PASSAGE SHOWN
──────────

As CBS 2’s Tracee Carrasco reported Friday, academic stress is hitting children much earlier in life.

Several Bergen County teens told Carrasco they’re feeling overwhelmed and anxiety ridden due to hours of homework, high demands to get good grades, and ultimately get into college.

This kind of school stress is felt now, more than ever, and earlier among students.

Fourteen-year-old freshman Natalie said she’s already feeling the heavy burden.

“When you get a ton of homework assignments and if you feel that you don’t do all of them perfectly, and you’re not going to get into college your freshman year, it causes you to panic,” she said.

The stress is taking a toll on students, not only emotionally, but physically too.

“Your heart starts beating really fast, you start sweating because you get really nervous like how am I going to get all of this done in time?” Natalie said.

Some students told Carrasco they’re spending hours completing their mounting piles of homework.

“I think at most maybe four hours,” one student said.

“Three hours probably,” another student said.

Which leaves very little time for anything else, including sleep.

“I get home maybe around 6, and I have to stay up until midnight doing this homework assignment and then I’m going to get up at 6 a.m. to do another homework assignment,” Natalie said.

Researchers at Stanford University recently said hitting the books for three or more hours a night won’t necessarily make a child perform better in school, but can make them sick.

Some parents, like Natalie’s, agree with the new research.

“To hear somebody, who’s 14 years old, worry that if she doesn’t turn in an assignment or if she gets an assignment wrong, that’s it, she’s never going to get into the school of her dreams is really frustrating to hear that,” said Lee.

──────────

[Records drawn from a data source]
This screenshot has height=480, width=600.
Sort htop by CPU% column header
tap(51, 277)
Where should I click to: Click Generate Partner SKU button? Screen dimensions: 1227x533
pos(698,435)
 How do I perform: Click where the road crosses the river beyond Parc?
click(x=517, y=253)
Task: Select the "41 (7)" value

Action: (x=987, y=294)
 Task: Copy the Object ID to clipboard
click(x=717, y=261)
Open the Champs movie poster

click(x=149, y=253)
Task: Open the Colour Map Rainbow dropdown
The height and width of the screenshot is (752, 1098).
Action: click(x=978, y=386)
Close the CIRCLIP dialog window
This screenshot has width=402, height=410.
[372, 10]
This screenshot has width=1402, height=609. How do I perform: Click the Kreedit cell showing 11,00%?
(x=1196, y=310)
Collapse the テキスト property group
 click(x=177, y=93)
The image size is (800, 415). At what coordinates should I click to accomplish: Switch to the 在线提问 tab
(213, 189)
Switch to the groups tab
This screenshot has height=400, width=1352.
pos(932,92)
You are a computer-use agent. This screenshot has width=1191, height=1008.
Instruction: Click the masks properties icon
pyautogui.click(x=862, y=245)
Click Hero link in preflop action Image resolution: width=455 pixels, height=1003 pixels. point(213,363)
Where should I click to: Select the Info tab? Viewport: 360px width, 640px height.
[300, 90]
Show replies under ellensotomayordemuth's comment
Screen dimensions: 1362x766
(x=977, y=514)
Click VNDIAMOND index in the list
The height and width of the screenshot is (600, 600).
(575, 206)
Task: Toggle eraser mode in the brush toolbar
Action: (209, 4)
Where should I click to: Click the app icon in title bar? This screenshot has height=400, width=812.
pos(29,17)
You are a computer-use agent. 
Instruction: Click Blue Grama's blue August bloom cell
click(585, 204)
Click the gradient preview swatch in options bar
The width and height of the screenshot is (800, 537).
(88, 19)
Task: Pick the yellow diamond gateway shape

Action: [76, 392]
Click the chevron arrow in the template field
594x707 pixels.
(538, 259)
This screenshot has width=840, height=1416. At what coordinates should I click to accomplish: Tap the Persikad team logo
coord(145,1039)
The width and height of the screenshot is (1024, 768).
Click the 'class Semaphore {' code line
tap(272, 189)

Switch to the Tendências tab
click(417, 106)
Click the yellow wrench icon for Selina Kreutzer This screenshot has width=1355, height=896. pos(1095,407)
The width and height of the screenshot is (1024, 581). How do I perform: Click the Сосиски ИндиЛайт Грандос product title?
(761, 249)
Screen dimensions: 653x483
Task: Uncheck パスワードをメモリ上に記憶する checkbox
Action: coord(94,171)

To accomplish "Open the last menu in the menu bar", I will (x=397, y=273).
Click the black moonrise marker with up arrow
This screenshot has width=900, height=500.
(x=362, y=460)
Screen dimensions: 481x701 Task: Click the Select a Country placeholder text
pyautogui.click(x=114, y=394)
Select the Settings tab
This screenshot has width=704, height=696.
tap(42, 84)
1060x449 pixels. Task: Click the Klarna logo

──────────

EXERCISE INSTRUCTIONS
- a) Name every person identified by name in the report on academic stress.
- b) Write the next part of the report on academic stress, picking up after its final quoted statement.
None of these items is required.

OUTPUTS IN ORDER
- a) Tracee Carrasco, Natalie, Lee

- b)
The number of teens seeking therapy to help manage these school stressors is on the rise, Carrasco reported.

“We’re seeing increased pressures to get into college. We have young kids in 9th grade contemplating what they’re going to do with their lives, they don’t know and they’re so overwhelmed with having to make these decisions, not to mention competition,” said Talia Filippelli, of Starr Psychotherapy.

Filippelli said depression, anxiety, moodiness, nervousness, stomach aches, headaches, and exhaustion are the most common effects of school stress.

One of the best ways a parent can help? Manager their own stress levels.

“Parents living these high stress lives don’t realize that their kids are actually mirroring and copying the way they handle stress,” Filippelli said.

Communication and support is also key.

“Rather than responding and rescuing your kids from these feelings, just align with them,” Filippelli suggested.

Filippelli said for children and teens who aren’t able to manage their stress while in school, it may lead to other stress-related illnesses when they get older, including obesity, diabetes, and heart disease.